▸ **What you need to do**
Copy the listing below, swapping every "Instruction" for "Command" and leaving everything else unchanged.

· · · · · · ·

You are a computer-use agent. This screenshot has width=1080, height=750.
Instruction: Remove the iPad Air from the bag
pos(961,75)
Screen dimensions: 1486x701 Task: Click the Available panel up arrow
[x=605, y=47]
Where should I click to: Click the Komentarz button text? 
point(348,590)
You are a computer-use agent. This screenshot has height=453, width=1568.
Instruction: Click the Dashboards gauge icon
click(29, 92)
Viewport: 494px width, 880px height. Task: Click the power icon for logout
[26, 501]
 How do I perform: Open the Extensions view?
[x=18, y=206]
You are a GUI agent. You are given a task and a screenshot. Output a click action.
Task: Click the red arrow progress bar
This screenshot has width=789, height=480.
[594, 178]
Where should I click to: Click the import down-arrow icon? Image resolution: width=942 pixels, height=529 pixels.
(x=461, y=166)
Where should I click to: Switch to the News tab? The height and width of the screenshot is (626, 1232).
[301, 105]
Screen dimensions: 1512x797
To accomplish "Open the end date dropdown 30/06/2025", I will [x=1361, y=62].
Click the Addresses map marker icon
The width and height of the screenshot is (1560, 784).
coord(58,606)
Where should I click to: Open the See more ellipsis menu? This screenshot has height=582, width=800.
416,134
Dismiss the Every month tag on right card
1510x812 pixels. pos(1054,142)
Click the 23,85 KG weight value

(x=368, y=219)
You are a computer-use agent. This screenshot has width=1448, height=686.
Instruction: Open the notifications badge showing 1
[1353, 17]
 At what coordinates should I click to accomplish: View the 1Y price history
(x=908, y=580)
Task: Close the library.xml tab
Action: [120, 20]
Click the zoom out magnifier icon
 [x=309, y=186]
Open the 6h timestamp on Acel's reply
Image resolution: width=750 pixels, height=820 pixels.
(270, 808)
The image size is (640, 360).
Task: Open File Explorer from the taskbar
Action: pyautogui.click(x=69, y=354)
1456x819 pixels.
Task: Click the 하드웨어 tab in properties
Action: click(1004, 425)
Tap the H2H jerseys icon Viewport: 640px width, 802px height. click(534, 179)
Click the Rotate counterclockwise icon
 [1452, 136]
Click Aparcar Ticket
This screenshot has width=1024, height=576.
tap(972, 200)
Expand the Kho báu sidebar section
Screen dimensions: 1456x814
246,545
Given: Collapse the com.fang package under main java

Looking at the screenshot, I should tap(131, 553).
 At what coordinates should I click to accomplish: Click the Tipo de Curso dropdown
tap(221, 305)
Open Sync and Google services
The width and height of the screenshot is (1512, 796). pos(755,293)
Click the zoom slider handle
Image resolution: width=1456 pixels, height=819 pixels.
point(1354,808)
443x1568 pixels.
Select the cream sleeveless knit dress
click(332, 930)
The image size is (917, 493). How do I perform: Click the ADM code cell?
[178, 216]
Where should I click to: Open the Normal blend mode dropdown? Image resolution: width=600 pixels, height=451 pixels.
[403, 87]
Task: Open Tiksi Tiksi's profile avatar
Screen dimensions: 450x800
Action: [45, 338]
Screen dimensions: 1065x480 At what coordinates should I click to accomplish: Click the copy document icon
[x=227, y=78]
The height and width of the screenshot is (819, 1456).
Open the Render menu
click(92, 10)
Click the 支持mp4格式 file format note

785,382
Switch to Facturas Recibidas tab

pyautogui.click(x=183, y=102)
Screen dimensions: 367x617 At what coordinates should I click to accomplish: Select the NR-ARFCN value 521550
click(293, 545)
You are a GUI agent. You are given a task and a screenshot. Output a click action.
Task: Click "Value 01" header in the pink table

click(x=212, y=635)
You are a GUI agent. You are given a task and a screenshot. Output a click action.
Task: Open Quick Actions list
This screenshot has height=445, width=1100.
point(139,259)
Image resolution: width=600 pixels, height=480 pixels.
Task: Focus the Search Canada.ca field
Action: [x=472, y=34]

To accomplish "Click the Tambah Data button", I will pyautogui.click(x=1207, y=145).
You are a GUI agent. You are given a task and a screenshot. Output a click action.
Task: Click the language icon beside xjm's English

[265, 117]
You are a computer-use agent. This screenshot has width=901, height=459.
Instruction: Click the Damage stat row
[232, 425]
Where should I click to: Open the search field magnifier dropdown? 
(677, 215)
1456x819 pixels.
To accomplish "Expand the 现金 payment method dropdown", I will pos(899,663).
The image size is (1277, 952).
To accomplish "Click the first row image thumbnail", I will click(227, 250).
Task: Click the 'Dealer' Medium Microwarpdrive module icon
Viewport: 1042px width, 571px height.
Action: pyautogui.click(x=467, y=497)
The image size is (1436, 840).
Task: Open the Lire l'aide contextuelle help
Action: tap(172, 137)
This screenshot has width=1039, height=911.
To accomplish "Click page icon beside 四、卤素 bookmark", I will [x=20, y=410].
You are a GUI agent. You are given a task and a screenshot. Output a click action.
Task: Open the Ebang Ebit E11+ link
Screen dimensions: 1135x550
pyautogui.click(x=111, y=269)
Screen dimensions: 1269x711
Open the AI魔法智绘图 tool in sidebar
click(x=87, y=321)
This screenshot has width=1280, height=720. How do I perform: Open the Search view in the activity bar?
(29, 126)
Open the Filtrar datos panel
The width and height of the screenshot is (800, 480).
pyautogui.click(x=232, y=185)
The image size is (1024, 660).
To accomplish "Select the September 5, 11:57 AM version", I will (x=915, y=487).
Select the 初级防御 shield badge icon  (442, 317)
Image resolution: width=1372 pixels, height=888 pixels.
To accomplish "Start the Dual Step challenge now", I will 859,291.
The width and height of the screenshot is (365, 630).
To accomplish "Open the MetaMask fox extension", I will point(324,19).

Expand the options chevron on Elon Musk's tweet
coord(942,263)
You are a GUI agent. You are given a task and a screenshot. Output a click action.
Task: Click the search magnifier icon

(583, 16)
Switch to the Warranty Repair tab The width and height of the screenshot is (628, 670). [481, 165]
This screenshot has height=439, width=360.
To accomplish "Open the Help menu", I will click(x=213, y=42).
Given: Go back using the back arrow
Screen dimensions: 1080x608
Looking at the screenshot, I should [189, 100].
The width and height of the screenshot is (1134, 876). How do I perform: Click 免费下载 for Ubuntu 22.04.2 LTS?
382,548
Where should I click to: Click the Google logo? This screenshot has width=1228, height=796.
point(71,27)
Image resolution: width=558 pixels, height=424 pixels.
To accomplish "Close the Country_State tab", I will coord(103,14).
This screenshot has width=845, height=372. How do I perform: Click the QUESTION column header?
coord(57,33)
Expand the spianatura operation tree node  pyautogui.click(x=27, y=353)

· · · · · · ·

▸ **Reply**
You are a computer-use agent. This screenshot has width=1080, height=750.
Command: Remove the iPad Air from the bag
pos(961,75)
Screen dimensions: 1486x701 Task: Click the Available panel up arrow
[x=605, y=47]
Where should I click to: Click the Komentarz button text? 
point(348,590)
You are a computer-use agent. This screenshot has height=453, width=1568.
Command: Click the Dashboards gauge icon
click(29, 92)
Viewport: 494px width, 880px height. Task: Click the power icon for logout
[26, 501]
 How do I perform: Open the Extensions view?
[x=18, y=206]
You are a GUI agent. You are given a task and a screenshot. Output a click action.
Task: Click the red arrow progress bar
This screenshot has width=789, height=480.
[594, 178]
Where should I click to: Click the import down-arrow icon? Image resolution: width=942 pixels, height=529 pixels.
(x=461, y=166)
Where should I click to: Switch to the News tab? The height and width of the screenshot is (626, 1232).
[301, 105]
Screen dimensions: 1512x797
To accomplish "Open the end date dropdown 30/06/2025", I will [x=1361, y=62].
Click the Addresses map marker icon
The width and height of the screenshot is (1560, 784).
coord(58,606)
Where should I click to: Open the See more ellipsis menu? This screenshot has height=582, width=800.
416,134
Dismiss the Every month tag on right card
1510x812 pixels. pos(1054,142)
Click the 23,85 KG weight value

(x=368, y=219)
You are a computer-use agent. This screenshot has width=1448, height=686.
Command: Open the notifications badge showing 1
[1353, 17]
 At what coordinates should I click to accomplish: View the 1Y price history
(x=908, y=580)
Task: Close the library.xml tab
Action: [120, 20]
Click the zoom out magnifier icon
 [x=309, y=186]
Open the 6h timestamp on Acel's reply
Image resolution: width=750 pixels, height=820 pixels.
(270, 808)
The image size is (640, 360).
Task: Open File Explorer from the taskbar
Action: pyautogui.click(x=69, y=354)
1456x819 pixels.
Task: Click the 하드웨어 tab in properties
Action: click(1004, 425)
Tap the H2H jerseys icon Viewport: 640px width, 802px height. click(534, 179)
Click the Rotate counterclockwise icon
 [1452, 136]
Click Aparcar Ticket
This screenshot has width=1024, height=576.
tap(972, 200)
Expand the Kho báu sidebar section
Screen dimensions: 1456x814
246,545
Given: Collapse the com.fang package under main java

Looking at the screenshot, I should tap(131, 553).
 At what coordinates should I click to accomplish: Click the Tipo de Curso dropdown
tap(221, 305)
Open Sync and Google services
The width and height of the screenshot is (1512, 796). pos(755,293)
Click the zoom slider handle
Image resolution: width=1456 pixels, height=819 pixels.
point(1354,808)
443x1568 pixels.
Select the cream sleeveless knit dress
click(332, 930)
The image size is (917, 493). How do I perform: Click the ADM code cell?
[178, 216]
Where should I click to: Open the Normal blend mode dropdown? Image resolution: width=600 pixels, height=451 pixels.
[403, 87]
Task: Open Tiksi Tiksi's profile avatar
Screen dimensions: 450x800
Action: [45, 338]
Screen dimensions: 1065x480 At what coordinates should I click to accomplish: Click the copy document icon
[x=227, y=78]
The height and width of the screenshot is (819, 1456).
Open the Render menu
click(92, 10)
Click the 支持mp4格式 file format note

785,382
Switch to Facturas Recibidas tab

pyautogui.click(x=183, y=102)
Screen dimensions: 367x617 At what coordinates should I click to accomplish: Select the NR-ARFCN value 521550
click(293, 545)
You are a GUI agent. You are given a task and a screenshot. Output a click action.
Task: Click "Value 01" header in the pink table

click(x=212, y=635)
You are a GUI agent. You are given a task and a screenshot. Output a click action.
Task: Open Quick Actions list
This screenshot has height=445, width=1100.
point(139,259)
Image resolution: width=600 pixels, height=480 pixels.
Task: Focus the Search Canada.ca field
Action: [x=472, y=34]

To accomplish "Click the Tambah Data button", I will pyautogui.click(x=1207, y=145).
You are a GUI agent. You are given a task and a screenshot. Output a click action.
Task: Click the language icon beside xjm's English

[265, 117]
You are a computer-use agent. This screenshot has width=901, height=459.
Command: Click the Damage stat row
[232, 425]
Where should I click to: Open the search field magnifier dropdown? 
(677, 215)
1456x819 pixels.
To accomplish "Expand the 现金 payment method dropdown", I will pos(899,663).
The image size is (1277, 952).
To accomplish "Click the first row image thumbnail", I will click(227, 250).
Task: Click the 'Dealer' Medium Microwarpdrive module icon
Viewport: 1042px width, 571px height.
Action: pyautogui.click(x=467, y=497)
The image size is (1436, 840).
Task: Open the Lire l'aide contextuelle help
Action: tap(172, 137)
This screenshot has width=1039, height=911.
To accomplish "Click page icon beside 四、卤素 bookmark", I will [x=20, y=410].
You are a GUI agent. You are given a task and a screenshot. Output a click action.
Task: Open the Ebang Ebit E11+ link
Screen dimensions: 1135x550
pyautogui.click(x=111, y=269)
Screen dimensions: 1269x711
Open the AI魔法智绘图 tool in sidebar
click(x=87, y=321)
This screenshot has width=1280, height=720. How do I perform: Open the Search view in the activity bar?
(29, 126)
Open the Filtrar datos panel
The width and height of the screenshot is (800, 480).
pyautogui.click(x=232, y=185)
The image size is (1024, 660).
To accomplish "Select the September 5, 11:57 AM version", I will (x=915, y=487).
Select the 初级防御 shield badge icon  (442, 317)
Image resolution: width=1372 pixels, height=888 pixels.
To accomplish "Start the Dual Step challenge now", I will 859,291.
The width and height of the screenshot is (365, 630).
To accomplish "Open the MetaMask fox extension", I will point(324,19).

Expand the options chevron on Elon Musk's tweet
coord(942,263)
You are a GUI agent. You are given a task and a screenshot. Output a click action.
Task: Click the search magnifier icon

(583, 16)
Switch to the Warranty Repair tab The width and height of the screenshot is (628, 670). [481, 165]
This screenshot has height=439, width=360.
To accomplish "Open the Help menu", I will click(x=213, y=42).
Given: Go back using the back arrow
Screen dimensions: 1080x608
Looking at the screenshot, I should [189, 100].
The width and height of the screenshot is (1134, 876). How do I perform: Click 免费下载 for Ubuntu 22.04.2 LTS?
382,548
Where should I click to: Click the Google logo? This screenshot has width=1228, height=796.
point(71,27)
Image resolution: width=558 pixels, height=424 pixels.
To accomplish "Close the Country_State tab", I will coord(103,14).
This screenshot has width=845, height=372. How do I perform: Click the QUESTION column header?
coord(57,33)
Expand the spianatura operation tree node  pyautogui.click(x=27, y=353)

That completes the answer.